This series covers highlights the seven habits that are highly ingrained in project leaders who are capable of consistently delivering project success. Our last post discussed the importance of the architect.
Habit #3: Doesn’t Gamble with Other People’s Money
Leadership is often associated with bravery and fortitude, but you don’t want to trust the helm to someone who exposes your organization to unnecessary risks.
When bringing in a project manager, you want to make sure they recognize that risk management is necessary. Just as with the project charter, a true project leader will have the fortitude to call out an organization that doesn’t recognize the necessity of rigor of risk management.
Nobody likes an insurance salesman; there are enough actual problems to go around that no one wants to dwell on worst-case-scenarios, getting bogged down by what might go wrong. But the organization and the manager need to put their predilections aside because risk assessment and monitoring are not optional.
Luck and hope are not strategies. You might get lucky and have projects work out well for a stretch, but the odds will catch up to you eventually.
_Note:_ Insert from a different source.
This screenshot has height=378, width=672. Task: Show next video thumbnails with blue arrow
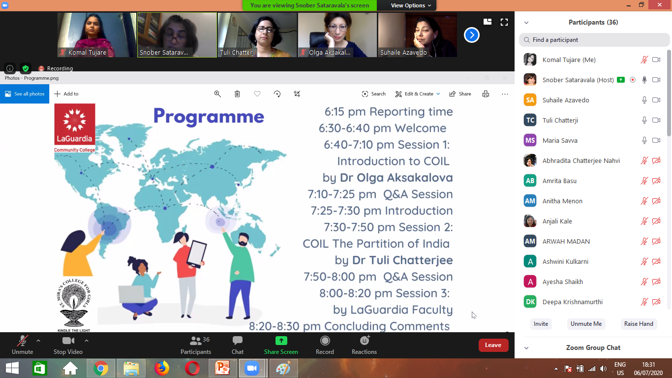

Nurture: Plain and simple, the organization needs to give project managers the license to hunt these risks and be open to hearing what they find. No matter what kind of temperament and talent-level the project manager has, it won’t do the organization any good if they shoot any messenger who brings a negative outlook. Is your organization structured to listen to risk assessments, embrace their reality, and invest in the insurance policy of mitigating the potential disaster?